The performance intelligence platform is an operating model designed to integrate how legal teams work, the technology they use, and the outside counsel they rely on, into a single measurable system. Rather than focusing on hours billed or tools deployed, Stella Legal says its model is optimised around outcomes such as reduced spend, faster cycle times and the ability for legal departments to scale without increasing headcount. The system spans six solution areas: AI enablement and adoption acceleration; managed services and contracting excellence; legal operations and operational excellence; M&A advisory and deal intelligence; discovery and dispute resolution; and enterprise data services. Notably, the enterprise data services layer – covering data hosting, migration, preservation and cybersecurity – is emerging as a major growth area. 

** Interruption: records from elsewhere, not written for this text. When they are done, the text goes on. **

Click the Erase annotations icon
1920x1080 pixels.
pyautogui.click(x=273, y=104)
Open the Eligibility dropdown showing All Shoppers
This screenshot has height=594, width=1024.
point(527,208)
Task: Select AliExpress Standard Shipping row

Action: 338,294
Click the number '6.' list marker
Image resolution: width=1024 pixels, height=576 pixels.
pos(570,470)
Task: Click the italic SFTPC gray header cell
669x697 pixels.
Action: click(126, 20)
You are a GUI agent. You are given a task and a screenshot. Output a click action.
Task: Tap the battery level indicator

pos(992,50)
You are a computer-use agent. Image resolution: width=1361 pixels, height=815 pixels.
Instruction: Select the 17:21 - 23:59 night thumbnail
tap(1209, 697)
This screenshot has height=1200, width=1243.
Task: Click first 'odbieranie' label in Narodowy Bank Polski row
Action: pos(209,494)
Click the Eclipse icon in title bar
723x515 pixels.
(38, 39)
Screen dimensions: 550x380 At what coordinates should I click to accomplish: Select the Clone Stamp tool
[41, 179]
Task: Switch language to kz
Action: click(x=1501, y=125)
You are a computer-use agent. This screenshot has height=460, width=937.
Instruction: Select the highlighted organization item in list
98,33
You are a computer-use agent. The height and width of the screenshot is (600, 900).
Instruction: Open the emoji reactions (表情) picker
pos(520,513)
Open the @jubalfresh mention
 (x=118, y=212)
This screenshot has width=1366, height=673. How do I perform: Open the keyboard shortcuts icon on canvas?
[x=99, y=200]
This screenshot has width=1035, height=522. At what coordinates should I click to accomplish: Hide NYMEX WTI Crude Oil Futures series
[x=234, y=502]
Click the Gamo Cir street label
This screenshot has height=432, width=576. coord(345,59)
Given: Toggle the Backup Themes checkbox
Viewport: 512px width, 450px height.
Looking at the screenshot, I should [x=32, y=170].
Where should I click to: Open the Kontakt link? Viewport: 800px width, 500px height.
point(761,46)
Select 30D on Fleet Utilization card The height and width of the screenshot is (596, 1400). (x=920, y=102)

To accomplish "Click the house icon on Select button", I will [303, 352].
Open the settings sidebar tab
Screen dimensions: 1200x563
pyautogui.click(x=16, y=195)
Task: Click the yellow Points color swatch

One of the striking aspects of Stella Legal’s strategy is its explicit ambition to challenge elite law firms, including the magic circle. Ballard points out that traditional firms are structurally constrained by the billable hour and slow decision-making, at a time when clients are increasingly focused on outcomes and efficiency. 

“I really feel like the next magic circles are probably going to get crowned in the next 12 to 24 months,” he says. “And I don’t think that they’re going to be the Freshfields and the Clifford Chances, because I really feel like they’re too slow to adapt to what’s changing in the market.” Not mincing his words, he adds: “I’m coming for their lunch.” 

A key differentiator to the traditional model is pricing, and Ballard tells us: “We’re working with clients that haven’t really got the benefit of law firms using all these fantastic tools because their prices aren’t decreasing by much. It’s great for law firms to have a song and dance about what tools they are using but if it’s not benefiting the client at the end of the day, what’s the point?” 

As in-house teams continue to scrutinise outside counsel spend and demand demonstrable value from AI investments, they will be watching developments such as these closely. The combination of tech + legal advice + different pricing structure is not new – you just have to look at the growth of the likes of Axiom and Elevate. Other AI native firms competing in this space include Eudia, and it’s interesting to note the number of law firms listed on a new AI Firm Index – you can find that here: https://aifirmindex.com/ 

BigLaw provides institutional excellence that has proved over the years to be hard to compete with. But the need for them to find ways to reinvent themselves has never been greater.